# EXERCISE DIRECTIONS:
Please return each record below exactly, with nothing left out.

Stored records
┌────────
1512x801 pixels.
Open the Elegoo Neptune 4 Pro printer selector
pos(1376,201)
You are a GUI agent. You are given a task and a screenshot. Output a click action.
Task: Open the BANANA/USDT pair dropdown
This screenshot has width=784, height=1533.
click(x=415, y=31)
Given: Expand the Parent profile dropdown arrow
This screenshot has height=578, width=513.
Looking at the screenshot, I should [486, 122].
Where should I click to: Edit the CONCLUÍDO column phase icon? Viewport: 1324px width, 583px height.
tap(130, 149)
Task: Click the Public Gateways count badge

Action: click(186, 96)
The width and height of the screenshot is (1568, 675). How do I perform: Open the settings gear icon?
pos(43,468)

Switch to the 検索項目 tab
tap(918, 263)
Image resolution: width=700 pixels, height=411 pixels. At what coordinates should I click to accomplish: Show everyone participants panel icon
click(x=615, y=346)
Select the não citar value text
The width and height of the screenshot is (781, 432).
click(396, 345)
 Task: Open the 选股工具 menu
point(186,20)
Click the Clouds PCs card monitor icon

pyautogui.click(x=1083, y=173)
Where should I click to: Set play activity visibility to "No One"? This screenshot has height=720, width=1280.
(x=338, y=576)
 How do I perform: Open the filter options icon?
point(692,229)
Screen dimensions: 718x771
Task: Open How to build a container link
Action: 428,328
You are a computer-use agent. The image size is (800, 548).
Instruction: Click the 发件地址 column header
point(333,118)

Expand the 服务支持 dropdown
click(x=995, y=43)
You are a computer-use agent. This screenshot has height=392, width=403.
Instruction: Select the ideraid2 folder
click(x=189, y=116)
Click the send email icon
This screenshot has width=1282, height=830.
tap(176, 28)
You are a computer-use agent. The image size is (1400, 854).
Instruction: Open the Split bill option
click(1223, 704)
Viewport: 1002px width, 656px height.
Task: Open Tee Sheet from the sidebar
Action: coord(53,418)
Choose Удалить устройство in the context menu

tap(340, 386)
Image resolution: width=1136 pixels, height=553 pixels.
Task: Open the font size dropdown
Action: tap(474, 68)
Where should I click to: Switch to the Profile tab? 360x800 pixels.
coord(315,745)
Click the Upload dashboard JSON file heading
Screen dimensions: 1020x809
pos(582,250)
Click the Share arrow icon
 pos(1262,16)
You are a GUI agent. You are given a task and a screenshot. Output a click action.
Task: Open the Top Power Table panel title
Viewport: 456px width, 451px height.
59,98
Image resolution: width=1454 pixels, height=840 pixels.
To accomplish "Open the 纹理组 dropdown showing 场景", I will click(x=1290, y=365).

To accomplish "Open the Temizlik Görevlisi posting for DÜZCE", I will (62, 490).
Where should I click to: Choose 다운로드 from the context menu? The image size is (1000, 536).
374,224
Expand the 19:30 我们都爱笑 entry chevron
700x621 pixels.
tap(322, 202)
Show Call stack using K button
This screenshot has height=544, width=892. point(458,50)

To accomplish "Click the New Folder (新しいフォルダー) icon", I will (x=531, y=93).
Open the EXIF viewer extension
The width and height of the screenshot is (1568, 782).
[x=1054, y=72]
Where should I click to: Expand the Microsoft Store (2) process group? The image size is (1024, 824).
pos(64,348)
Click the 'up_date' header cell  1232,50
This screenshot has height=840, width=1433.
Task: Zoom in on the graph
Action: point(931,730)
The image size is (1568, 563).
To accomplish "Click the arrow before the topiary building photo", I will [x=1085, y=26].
└────────
# YOUR SOLUTION:
1512x801 pixels.
Open the Elegoo Neptune 4 Pro printer selector
pos(1376,201)
You are a GUI agent. You are given a task and a screenshot. Output a click action.
Task: Open the BANANA/USDT pair dropdown
This screenshot has width=784, height=1533.
click(x=415, y=31)
Given: Expand the Parent profile dropdown arrow
This screenshot has height=578, width=513.
Looking at the screenshot, I should [486, 122].
Where should I click to: Edit the CONCLUÍDO column phase icon? Viewport: 1324px width, 583px height.
tap(130, 149)
Task: Click the Public Gateways count badge

Action: click(186, 96)
The width and height of the screenshot is (1568, 675). How do I perform: Open the settings gear icon?
pos(43,468)

Switch to the 検索項目 tab
tap(918, 263)
Image resolution: width=700 pixels, height=411 pixels. At what coordinates should I click to accomplish: Show everyone participants panel icon
click(x=615, y=346)
Select the não citar value text
The width and height of the screenshot is (781, 432).
click(396, 345)
 Task: Open the 选股工具 menu
point(186,20)
Click the Clouds PCs card monitor icon

pyautogui.click(x=1083, y=173)
Where should I click to: Set play activity visibility to "No One"? This screenshot has height=720, width=1280.
(x=338, y=576)
 How do I perform: Open the filter options icon?
point(692,229)
Screen dimensions: 718x771
Task: Open How to build a container link
Action: 428,328
You are a computer-use agent. The image size is (800, 548).
Instruction: Click the 发件地址 column header
point(333,118)

Expand the 服务支持 dropdown
click(x=995, y=43)
You are a computer-use agent. This screenshot has height=392, width=403.
Instruction: Select the ideraid2 folder
click(x=189, y=116)
Click the send email icon
This screenshot has width=1282, height=830.
tap(176, 28)
You are a computer-use agent. The image size is (1400, 854).
Instruction: Open the Split bill option
click(1223, 704)
Viewport: 1002px width, 656px height.
Task: Open Tee Sheet from the sidebar
Action: coord(53,418)
Choose Удалить устройство in the context menu

tap(340, 386)
Image resolution: width=1136 pixels, height=553 pixels.
Task: Open the font size dropdown
Action: tap(474, 68)
Where should I click to: Switch to the Profile tab? 360x800 pixels.
coord(315,745)
Click the Upload dashboard JSON file heading
Screen dimensions: 1020x809
pos(582,250)
Click the Share arrow icon
 pos(1262,16)
You are a GUI agent. You are given a task and a screenshot. Output a click action.
Task: Open the Top Power Table panel title
Viewport: 456px width, 451px height.
59,98
Image resolution: width=1454 pixels, height=840 pixels.
To accomplish "Open the 纹理组 dropdown showing 场景", I will click(x=1290, y=365).

To accomplish "Open the Temizlik Görevlisi posting for DÜZCE", I will (62, 490).
Where should I click to: Choose 다운로드 from the context menu? The image size is (1000, 536).
374,224
Expand the 19:30 我们都爱笑 entry chevron
700x621 pixels.
tap(322, 202)
Show Call stack using K button
This screenshot has height=544, width=892. point(458,50)

To accomplish "Click the New Folder (新しいフォルダー) icon", I will (x=531, y=93).
Open the EXIF viewer extension
The width and height of the screenshot is (1568, 782).
[x=1054, y=72]
Where should I click to: Expand the Microsoft Store (2) process group? The image size is (1024, 824).
pos(64,348)
Click the 'up_date' header cell  1232,50
This screenshot has height=840, width=1433.
Task: Zoom in on the graph
Action: point(931,730)
The image size is (1568, 563).
To accomplish "Click the arrow before the topiary building photo", I will [x=1085, y=26].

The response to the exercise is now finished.